In 2014, artisanal miners produced over 14 million carats of diamonds, while large-scale producers generated only 290,000. In 2022, the DRC production 10 million carats of diamonds, which was nearly 30 percent less than the previous year. Regardless, in 2022, the country was the fourth-largest diamond producer by volume in the world.
Manganese
The DRC produced upwards of 45,000 metric tons of manganese ore annually in the early 1970s, most of which was transported by rail from the Lulua basin to export facilities at Benguela on the Angolan coast. The principal, if not the only, firm involved in these operations, the Kisenge Manganese Mining Enterprise, experienced dramatic declines in exports (down to a little more than 27,000 metric tons in the late 1980s) during the long period of civil war in Angola. In 1993, production came to a de facto end. Kisenge, in its efforts to regain a section of the manganese market by introducing high-tech dry-cell modes to process high-grade electrolytic manganese dioxide, has encountered difficulty, given the fact that several of its African neighbors also produce manganese at attractive prices.
Tantalum and Niobium
The DRC possesses a number of coltan (short for columbite–tantalites) producing mines in the Lake Kivu region. The primary mining operation there is Anvil Mining (with home offices in Australia and Canada), a firm that is heavily involved in DRC copper mining. Coltan is an ore from which the elements tantalum and niobium are extracted. Tantalum, along with a similar metal alloys found alongside tantalum, is a highly corrosion-resistant element used widely as a component in metal alloy processes.
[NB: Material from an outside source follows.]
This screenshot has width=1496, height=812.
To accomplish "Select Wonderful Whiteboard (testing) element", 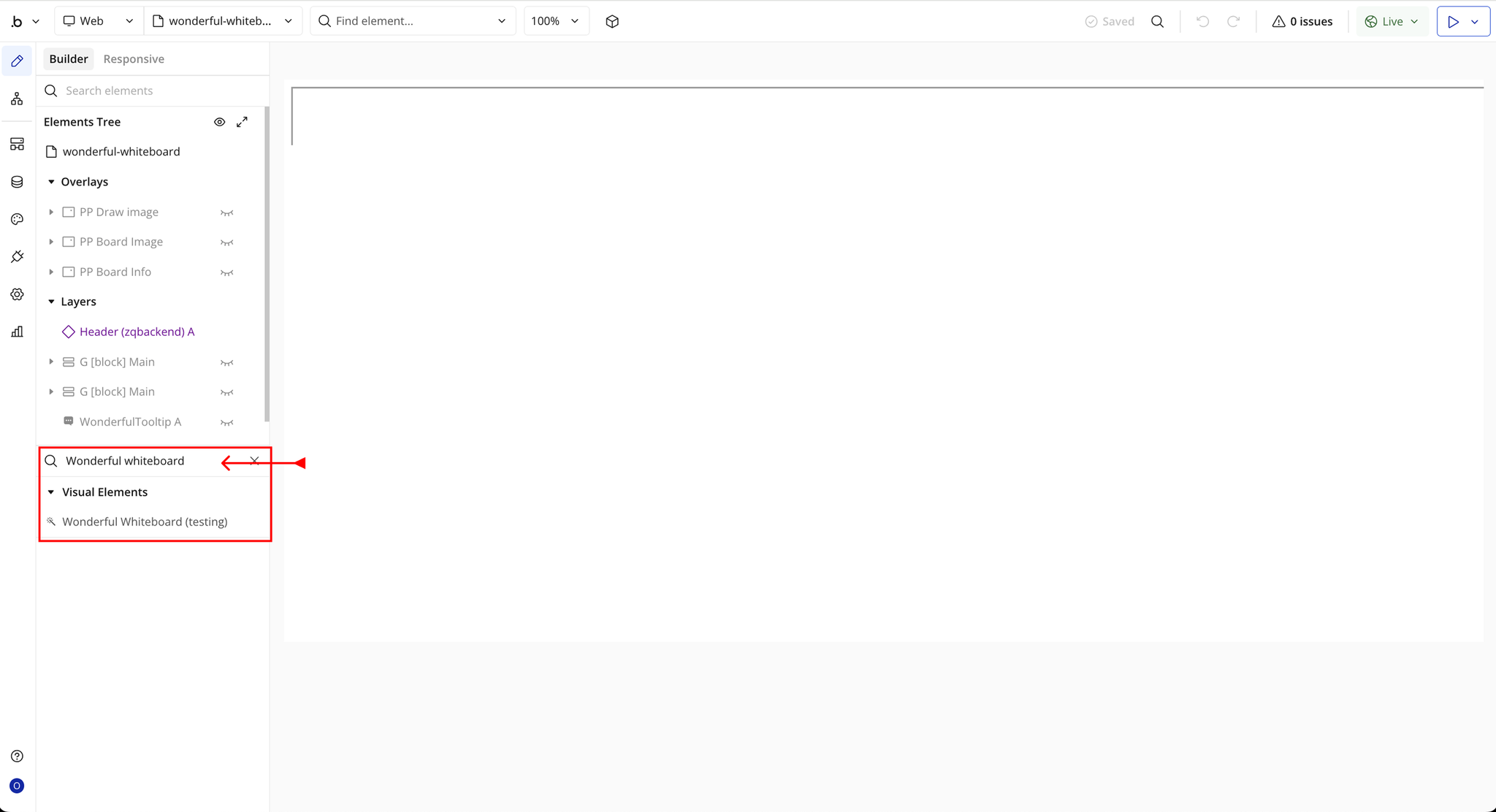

Although tantalum could be an increasingly significant DRC export, two factors may limit such development (beyond the fact that Australia produces most of the tantalum for the world market): Almost all the central African neighbors of the DRC—including Rwanda, Tanzania, Uganda, Zambia, and Gabon—also produce tantalum for export; and, after Anvil Mining launched its major mining operations in the first few years of the twenty-first century, controversy over the ecological impact such mining might have, both for surrounding forests and for animal life in the region, has come to the forefront. However, by 2023, the DRC had become the largest tantalum producer in the world, having produced 980 million tons during that year.
Other Resources
Given the extensive forested area of the Congo River basin, the DRC is in a position to export a variety of rare hardwoods and some industrially attractive common lumber. This sector has yet to develop to its full potential because of the lucrative, if risky, mineral industry.